The venture market’s appetite for the plumbing behind artificial intelligence shows no sign of slowing, even as public technology stocks wobble. A burst of large funding rounds in early June underscored where conviction capital is flowing: the infrastructure that AI applications and autonomous agents are built on top of.
The standout was an open-source database company’s leap into the upper ranks of private valuations. Supabase raised a $500 million Series F at a $10.5 billion valuation, one of two $500 million rounds that together accounted for roughly 47% of all disclosed venture dollars in a single 30-hour window. In total, private startup funding reported on June 4 and 5 topped $2.1 billion across at least thirteen disclosed transactions spanning agentic infrastructure, in-space mobility, enterprise AI, quantum computing, medical devices, and fintech.

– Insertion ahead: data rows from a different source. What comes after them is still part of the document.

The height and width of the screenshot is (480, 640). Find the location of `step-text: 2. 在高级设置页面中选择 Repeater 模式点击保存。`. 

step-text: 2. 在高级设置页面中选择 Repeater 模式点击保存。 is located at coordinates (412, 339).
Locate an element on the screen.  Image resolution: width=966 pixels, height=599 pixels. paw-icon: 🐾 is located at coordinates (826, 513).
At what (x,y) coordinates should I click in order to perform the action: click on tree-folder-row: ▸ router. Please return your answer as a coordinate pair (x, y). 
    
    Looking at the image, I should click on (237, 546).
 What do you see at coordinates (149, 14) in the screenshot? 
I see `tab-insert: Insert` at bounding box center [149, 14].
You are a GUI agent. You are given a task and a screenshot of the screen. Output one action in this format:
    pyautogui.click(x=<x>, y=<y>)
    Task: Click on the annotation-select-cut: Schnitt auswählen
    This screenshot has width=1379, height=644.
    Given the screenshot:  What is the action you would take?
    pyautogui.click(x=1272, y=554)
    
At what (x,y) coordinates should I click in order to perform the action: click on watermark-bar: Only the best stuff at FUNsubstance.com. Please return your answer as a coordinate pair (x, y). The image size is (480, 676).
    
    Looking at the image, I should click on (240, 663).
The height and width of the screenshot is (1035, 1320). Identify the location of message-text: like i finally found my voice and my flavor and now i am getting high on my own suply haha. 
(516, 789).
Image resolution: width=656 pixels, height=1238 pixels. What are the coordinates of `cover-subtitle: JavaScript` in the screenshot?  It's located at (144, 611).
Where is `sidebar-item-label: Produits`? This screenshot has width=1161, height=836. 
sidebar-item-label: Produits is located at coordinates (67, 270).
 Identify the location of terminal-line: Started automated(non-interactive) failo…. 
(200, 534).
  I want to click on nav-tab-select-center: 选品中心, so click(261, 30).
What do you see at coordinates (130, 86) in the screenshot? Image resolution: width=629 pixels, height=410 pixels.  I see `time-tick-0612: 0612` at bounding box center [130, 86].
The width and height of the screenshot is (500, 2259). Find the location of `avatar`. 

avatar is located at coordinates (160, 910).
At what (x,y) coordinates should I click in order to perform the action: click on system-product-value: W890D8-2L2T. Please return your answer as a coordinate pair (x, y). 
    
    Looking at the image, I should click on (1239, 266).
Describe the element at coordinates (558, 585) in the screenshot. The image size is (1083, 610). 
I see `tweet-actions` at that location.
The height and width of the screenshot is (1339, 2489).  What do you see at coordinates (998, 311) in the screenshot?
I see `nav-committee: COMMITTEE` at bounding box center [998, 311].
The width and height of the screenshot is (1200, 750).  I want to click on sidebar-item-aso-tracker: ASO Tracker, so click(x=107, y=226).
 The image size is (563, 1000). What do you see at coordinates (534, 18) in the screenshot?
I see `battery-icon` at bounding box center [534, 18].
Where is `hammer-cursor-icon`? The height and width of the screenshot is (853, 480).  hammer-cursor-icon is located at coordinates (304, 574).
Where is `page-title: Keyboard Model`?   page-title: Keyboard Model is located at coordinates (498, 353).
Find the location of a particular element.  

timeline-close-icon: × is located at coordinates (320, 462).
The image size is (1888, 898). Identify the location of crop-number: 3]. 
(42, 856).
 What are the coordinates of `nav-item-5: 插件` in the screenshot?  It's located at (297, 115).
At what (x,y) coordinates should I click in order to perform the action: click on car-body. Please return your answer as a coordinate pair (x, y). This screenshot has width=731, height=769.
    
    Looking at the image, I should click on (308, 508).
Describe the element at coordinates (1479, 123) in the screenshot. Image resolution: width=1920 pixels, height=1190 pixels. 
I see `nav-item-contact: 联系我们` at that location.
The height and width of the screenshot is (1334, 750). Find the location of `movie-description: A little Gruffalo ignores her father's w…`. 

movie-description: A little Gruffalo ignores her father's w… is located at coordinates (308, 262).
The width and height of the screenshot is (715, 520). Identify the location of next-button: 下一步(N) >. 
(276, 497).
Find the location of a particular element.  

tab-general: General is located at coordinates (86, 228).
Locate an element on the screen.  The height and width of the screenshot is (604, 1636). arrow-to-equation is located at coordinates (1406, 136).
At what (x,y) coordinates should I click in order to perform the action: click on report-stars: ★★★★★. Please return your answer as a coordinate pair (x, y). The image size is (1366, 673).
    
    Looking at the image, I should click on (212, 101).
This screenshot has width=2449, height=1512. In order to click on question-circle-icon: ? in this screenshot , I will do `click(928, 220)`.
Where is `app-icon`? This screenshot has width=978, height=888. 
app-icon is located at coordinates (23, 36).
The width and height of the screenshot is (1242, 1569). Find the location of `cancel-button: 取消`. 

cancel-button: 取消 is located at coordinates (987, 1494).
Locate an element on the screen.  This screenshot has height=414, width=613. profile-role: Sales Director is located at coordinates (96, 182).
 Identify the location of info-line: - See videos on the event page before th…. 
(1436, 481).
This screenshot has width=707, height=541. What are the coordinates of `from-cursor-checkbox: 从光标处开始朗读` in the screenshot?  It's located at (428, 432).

The other half of that headline pairing went to a familiar name in the new space economy. Impulse Space landed a $500 million Series D at a $4.3 billion valuation, reinforcing investor enthusiasm for in-space mobility and “space trucking” infrastructure. The concentration tells the broader story. Two rounds alone accounted for nearly half the session’s total dollars, with the remaining eleven rounds ranging from $2.5 million to $350 million. This polarization, enormous checks for a select few, smaller and more disciplined rounds for everyone else, has become the defining feature of the 2026 market.
Industry observers describe a clear shift in what earns funding. Capital concentration is real, with more money going to fewer startups and rounds increasingly polarized between very fundable companies and everyone else. Founders now need more than a pitch deck — functional products, customer evidence, and sharper unit economics matter much more, and deep tech is attracting conviction capital in robotics, industrial software, defense tools, and science-heavy products. The mood is summed up by a phrase circulating among investors: capital is available, but it chases substance with much less apology. As one analysis put it, if you build with discipline, this market is still open; if you build on vibes, it is already closed.
For founders, the implication is concrete. The path to a large round increasingly runs through demonstrable traction and a defensible position in critical infrastructure, whether that’s the databases powering AI apps, the logistics moving payloads through orbit, or the hardware underpinning quantum computing. The era of funding ideas on narrative alone has, at least for now, given way to a market that wants proof.
This article is for informational purposes and does not constitute investment advice.